#### [STORED DATA]

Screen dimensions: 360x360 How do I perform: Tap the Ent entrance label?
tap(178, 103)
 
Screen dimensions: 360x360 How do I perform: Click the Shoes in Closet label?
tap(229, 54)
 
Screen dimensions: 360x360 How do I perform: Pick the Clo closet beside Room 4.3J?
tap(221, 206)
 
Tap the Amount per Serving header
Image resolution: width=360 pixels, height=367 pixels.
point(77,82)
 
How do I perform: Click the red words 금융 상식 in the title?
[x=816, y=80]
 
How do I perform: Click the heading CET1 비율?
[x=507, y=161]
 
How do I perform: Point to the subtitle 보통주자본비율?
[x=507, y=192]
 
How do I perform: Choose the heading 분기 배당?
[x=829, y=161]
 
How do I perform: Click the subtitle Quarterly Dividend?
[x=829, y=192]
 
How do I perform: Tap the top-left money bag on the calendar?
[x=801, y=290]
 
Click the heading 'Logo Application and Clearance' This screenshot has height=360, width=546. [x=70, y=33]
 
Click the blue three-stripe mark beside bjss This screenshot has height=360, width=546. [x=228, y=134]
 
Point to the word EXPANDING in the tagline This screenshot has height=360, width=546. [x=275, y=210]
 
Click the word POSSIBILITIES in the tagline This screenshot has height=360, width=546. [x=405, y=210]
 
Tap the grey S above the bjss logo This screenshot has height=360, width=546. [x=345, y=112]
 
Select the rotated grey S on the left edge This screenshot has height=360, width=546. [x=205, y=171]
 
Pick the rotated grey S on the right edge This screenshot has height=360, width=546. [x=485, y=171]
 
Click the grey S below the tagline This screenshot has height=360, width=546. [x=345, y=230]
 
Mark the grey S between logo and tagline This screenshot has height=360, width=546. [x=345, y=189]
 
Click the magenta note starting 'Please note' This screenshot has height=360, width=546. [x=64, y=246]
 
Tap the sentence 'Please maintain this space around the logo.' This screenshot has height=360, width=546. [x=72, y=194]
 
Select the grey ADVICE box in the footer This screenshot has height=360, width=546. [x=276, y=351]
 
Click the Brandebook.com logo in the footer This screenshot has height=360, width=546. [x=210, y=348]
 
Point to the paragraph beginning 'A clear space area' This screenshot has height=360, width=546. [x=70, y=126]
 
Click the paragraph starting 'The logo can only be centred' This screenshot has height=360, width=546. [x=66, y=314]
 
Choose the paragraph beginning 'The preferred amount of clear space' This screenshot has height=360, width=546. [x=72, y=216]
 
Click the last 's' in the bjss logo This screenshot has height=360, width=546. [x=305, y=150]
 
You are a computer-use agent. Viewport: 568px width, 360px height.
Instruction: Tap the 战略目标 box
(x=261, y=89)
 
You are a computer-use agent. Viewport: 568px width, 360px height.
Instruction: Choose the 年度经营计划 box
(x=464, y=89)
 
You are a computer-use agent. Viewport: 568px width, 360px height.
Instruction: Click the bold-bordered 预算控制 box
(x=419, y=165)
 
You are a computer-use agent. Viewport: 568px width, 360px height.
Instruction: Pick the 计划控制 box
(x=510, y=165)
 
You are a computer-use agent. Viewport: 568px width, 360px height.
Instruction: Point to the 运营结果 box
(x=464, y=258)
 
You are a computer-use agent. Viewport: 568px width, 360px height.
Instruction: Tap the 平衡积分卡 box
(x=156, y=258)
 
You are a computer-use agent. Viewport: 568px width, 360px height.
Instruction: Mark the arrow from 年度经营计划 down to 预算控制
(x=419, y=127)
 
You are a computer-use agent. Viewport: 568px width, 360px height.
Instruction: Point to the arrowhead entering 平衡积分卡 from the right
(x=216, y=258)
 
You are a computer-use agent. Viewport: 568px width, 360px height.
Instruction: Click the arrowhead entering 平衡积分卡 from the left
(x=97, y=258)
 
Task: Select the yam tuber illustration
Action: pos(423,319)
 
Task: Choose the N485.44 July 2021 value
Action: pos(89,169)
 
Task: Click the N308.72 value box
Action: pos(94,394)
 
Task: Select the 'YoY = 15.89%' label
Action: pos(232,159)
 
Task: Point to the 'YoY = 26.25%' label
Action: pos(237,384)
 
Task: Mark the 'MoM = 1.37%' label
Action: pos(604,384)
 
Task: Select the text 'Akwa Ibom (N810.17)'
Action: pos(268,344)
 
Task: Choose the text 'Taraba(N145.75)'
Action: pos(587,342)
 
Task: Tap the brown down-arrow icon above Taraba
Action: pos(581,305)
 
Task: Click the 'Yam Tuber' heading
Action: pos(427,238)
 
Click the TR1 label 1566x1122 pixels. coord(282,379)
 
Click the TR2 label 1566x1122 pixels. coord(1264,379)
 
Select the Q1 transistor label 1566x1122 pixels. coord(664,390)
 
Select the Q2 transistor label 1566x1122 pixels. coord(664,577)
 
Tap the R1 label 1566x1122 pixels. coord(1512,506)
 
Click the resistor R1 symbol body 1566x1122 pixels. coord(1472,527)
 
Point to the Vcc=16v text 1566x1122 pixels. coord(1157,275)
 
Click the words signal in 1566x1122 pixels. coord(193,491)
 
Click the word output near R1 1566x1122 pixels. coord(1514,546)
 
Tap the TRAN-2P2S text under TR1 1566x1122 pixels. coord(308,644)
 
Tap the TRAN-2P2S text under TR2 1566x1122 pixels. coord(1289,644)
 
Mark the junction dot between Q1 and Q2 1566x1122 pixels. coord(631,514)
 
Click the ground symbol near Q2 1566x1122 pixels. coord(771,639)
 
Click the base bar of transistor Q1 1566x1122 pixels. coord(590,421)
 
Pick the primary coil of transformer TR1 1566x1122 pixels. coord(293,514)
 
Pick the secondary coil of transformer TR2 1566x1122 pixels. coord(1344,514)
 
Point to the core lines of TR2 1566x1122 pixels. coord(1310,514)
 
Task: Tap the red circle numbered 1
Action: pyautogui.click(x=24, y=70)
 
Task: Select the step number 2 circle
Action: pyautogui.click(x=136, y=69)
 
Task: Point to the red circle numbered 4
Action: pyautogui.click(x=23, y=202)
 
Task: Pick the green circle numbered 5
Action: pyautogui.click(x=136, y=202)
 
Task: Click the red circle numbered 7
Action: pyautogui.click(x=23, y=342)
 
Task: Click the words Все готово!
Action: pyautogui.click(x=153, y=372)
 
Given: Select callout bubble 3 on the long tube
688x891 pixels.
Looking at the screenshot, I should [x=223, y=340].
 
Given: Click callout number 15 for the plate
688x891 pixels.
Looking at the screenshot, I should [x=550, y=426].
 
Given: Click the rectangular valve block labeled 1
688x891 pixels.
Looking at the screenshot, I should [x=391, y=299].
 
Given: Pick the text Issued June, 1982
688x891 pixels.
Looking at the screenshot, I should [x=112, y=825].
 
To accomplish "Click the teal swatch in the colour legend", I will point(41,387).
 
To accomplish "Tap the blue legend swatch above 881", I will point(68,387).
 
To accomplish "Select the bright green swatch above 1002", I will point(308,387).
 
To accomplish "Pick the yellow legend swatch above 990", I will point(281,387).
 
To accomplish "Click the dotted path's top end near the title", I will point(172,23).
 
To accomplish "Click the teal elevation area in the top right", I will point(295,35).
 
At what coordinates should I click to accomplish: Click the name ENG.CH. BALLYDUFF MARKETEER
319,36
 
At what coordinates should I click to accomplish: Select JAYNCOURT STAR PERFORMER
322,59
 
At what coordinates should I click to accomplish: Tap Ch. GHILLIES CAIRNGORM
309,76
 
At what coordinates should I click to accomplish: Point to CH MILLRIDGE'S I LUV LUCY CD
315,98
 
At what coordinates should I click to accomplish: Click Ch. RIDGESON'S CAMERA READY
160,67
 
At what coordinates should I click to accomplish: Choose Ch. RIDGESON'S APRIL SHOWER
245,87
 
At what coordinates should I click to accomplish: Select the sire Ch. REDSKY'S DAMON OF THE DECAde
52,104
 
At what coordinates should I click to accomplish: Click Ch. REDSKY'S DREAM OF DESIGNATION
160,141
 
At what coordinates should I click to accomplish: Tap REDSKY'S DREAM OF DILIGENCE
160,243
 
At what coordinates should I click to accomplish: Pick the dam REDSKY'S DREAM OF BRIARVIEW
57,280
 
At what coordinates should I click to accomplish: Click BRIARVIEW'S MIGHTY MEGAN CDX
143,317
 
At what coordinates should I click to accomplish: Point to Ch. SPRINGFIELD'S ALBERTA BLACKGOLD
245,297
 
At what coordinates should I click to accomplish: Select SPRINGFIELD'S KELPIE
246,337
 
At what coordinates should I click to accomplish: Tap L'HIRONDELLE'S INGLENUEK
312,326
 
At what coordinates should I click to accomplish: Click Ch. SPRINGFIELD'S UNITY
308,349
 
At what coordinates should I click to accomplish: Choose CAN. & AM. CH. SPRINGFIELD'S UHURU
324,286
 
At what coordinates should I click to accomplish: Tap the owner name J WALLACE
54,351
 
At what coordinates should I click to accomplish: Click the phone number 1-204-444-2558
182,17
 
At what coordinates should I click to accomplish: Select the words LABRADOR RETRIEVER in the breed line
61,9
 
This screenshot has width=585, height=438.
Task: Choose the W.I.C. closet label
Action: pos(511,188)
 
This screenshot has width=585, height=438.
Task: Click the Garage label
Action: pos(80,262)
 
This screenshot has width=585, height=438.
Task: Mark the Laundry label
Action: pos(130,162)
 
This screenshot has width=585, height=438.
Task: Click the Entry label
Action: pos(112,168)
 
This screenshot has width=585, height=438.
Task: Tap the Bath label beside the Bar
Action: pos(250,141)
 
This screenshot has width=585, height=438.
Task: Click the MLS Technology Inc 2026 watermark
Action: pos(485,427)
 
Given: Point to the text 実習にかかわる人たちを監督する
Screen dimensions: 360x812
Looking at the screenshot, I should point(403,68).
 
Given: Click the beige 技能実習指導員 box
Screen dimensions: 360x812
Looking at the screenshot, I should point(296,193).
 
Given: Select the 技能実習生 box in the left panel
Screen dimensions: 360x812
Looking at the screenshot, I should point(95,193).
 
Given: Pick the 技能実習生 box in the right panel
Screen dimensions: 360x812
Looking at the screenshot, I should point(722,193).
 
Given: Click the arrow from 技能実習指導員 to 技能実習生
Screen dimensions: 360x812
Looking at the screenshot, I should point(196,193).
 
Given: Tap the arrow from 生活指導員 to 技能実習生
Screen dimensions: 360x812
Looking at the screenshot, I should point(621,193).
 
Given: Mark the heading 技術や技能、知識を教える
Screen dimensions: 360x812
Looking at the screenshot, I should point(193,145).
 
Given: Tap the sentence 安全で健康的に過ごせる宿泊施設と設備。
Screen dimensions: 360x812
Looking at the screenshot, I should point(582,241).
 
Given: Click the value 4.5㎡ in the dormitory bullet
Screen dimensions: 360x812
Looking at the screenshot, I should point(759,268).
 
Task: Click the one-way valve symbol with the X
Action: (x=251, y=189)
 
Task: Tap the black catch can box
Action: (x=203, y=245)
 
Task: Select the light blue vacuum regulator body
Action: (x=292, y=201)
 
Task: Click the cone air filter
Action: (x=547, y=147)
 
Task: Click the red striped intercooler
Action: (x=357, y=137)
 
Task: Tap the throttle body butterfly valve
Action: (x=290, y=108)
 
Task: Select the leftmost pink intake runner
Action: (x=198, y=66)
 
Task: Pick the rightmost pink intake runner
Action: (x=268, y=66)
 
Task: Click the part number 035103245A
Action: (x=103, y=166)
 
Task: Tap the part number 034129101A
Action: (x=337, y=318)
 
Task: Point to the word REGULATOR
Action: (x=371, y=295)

#### [DIRECTIVE]
Copy the listing without changes, from the line with "How do I perform: Choose the heading 분기 배당?" up to and including the line with "Click the heading 'Logo".

#### [ANSWER TO THIS PROBLEM]
How do I perform: Choose the heading 분기 배당?
[x=829, y=161]
 
How do I perform: Click the subtitle Quarterly Dividend?
[x=829, y=192]
 
How do I perform: Tap the top-left money bag on the calendar?
[x=801, y=290]
 
Click the heading 'Logo Application and Clearance' This screenshot has height=360, width=546. [x=70, y=33]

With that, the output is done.